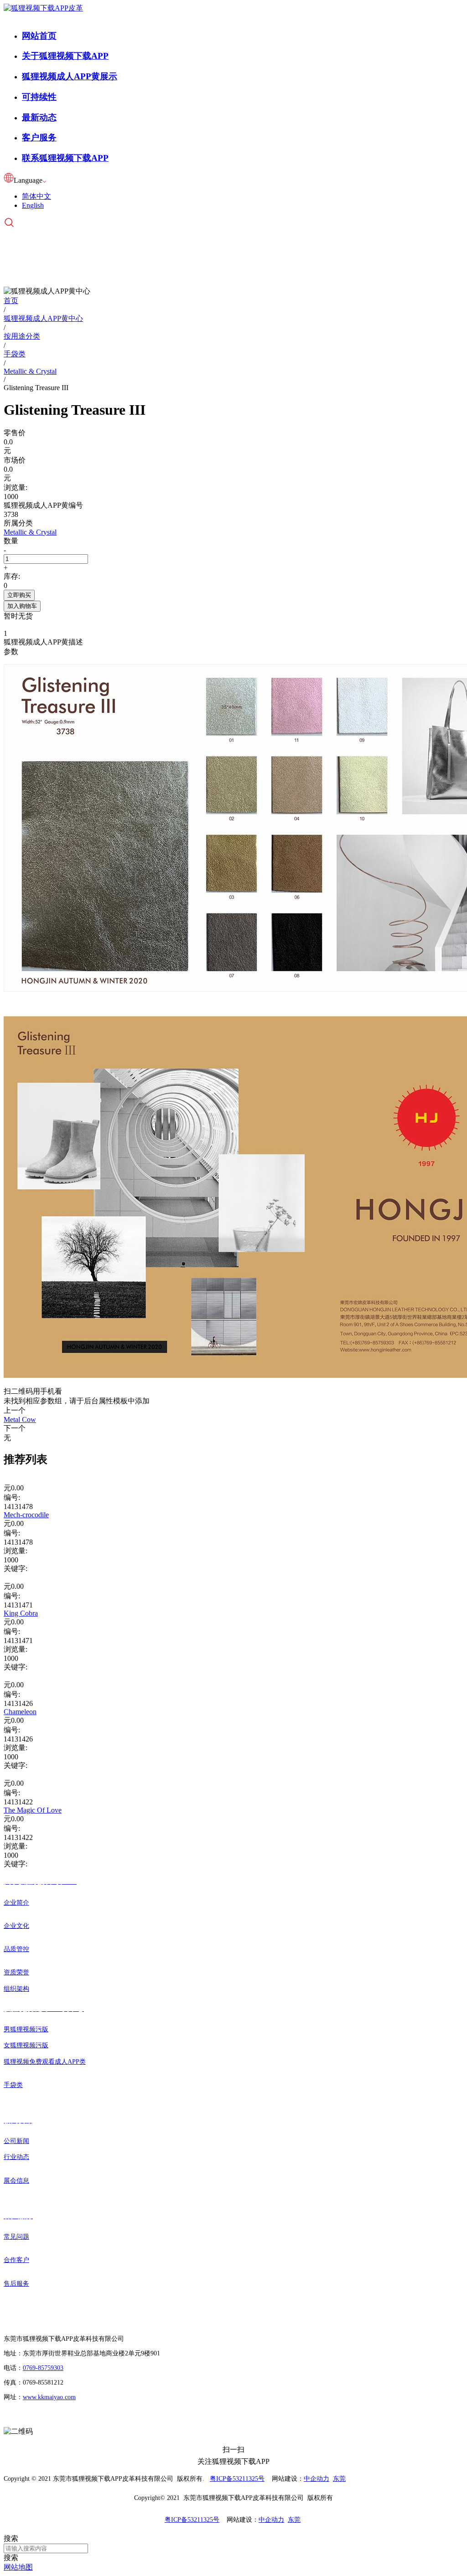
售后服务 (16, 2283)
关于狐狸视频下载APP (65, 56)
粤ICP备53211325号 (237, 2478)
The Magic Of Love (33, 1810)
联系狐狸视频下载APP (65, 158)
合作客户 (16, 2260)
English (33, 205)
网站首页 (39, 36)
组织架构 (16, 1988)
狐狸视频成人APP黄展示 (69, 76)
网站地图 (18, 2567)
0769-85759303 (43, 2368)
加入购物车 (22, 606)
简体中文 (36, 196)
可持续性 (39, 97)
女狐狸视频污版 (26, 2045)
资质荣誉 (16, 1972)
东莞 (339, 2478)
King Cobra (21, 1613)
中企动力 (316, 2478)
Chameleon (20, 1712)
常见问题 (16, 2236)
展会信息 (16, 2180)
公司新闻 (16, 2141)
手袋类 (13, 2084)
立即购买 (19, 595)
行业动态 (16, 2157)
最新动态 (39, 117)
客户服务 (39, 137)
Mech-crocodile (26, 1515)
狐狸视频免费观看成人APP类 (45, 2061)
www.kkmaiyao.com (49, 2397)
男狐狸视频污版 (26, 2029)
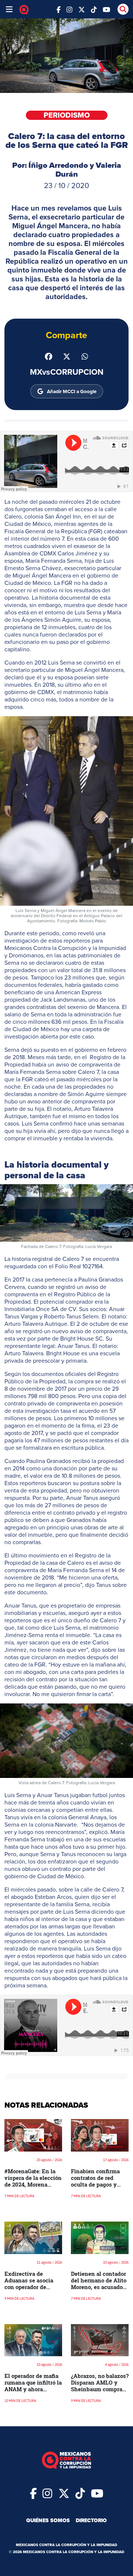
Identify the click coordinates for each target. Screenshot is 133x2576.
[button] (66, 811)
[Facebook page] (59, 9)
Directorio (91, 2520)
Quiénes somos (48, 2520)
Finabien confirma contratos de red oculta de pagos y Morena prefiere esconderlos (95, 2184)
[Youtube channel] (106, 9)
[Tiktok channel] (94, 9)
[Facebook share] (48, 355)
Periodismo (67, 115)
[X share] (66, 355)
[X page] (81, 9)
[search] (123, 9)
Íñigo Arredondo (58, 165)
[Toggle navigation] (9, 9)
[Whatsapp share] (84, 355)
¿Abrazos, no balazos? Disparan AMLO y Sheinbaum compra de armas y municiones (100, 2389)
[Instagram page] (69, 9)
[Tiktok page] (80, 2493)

- _EXERCISE DETAILS_
Quote the material exactly. Pictures stay out.

- _OUTPUT OF THE TASK_
售后服务 (16, 2283)
关于狐狸视频下载APP (65, 56)
粤ICP备53211325号 (237, 2478)
The Magic Of Love (33, 1810)
联系狐狸视频下载APP (65, 158)
合作客户 (16, 2260)
English (33, 205)
网站首页 (39, 36)
组织架构 (16, 1988)
狐狸视频成人APP黄展示 (69, 76)
网站地图 (18, 2567)
0769-85759303 (43, 2368)
加入购物车 (22, 606)
简体中文 (36, 196)
可持续性 (39, 97)
女狐狸视频污版 (26, 2045)
资质荣誉 (16, 1972)
东莞 (339, 2478)
King Cobra (21, 1613)
中企动力 (316, 2478)
Chameleon (20, 1712)
常见问题 (16, 2236)
展会信息 (16, 2180)
公司新闻 (16, 2141)
手袋类 (13, 2084)
立即购买 (19, 595)
行业动态 (16, 2157)
最新动态 (39, 117)
客户服务 (39, 137)
Mech-crocodile (26, 1515)
狐狸视频免费观看成人APP类 (45, 2061)
www.kkmaiyao.com (49, 2397)
男狐狸视频污版 (26, 2029)
Identify the click coordinates for each target. Screenshot is 133x2576.
[button] (66, 811)
[Facebook page] (59, 9)
Directorio (91, 2520)
Quiénes somos (48, 2520)
Finabien confirma contratos de red oculta de pagos y Morena prefiere esconderlos (95, 2184)
[Youtube channel] (106, 9)
[Tiktok channel] (94, 9)
[Facebook share] (48, 355)
Periodismo (67, 115)
[X share] (66, 355)
[X page] (81, 9)
[search] (123, 9)
Íñigo Arredondo (58, 165)
[Toggle navigation] (9, 9)
[Whatsapp share] (84, 355)
¿Abrazos, no balazos? Disparan AMLO y Sheinbaum compra de armas y municiones (100, 2389)
[Instagram page] (69, 9)
[Tiktok page] (80, 2493)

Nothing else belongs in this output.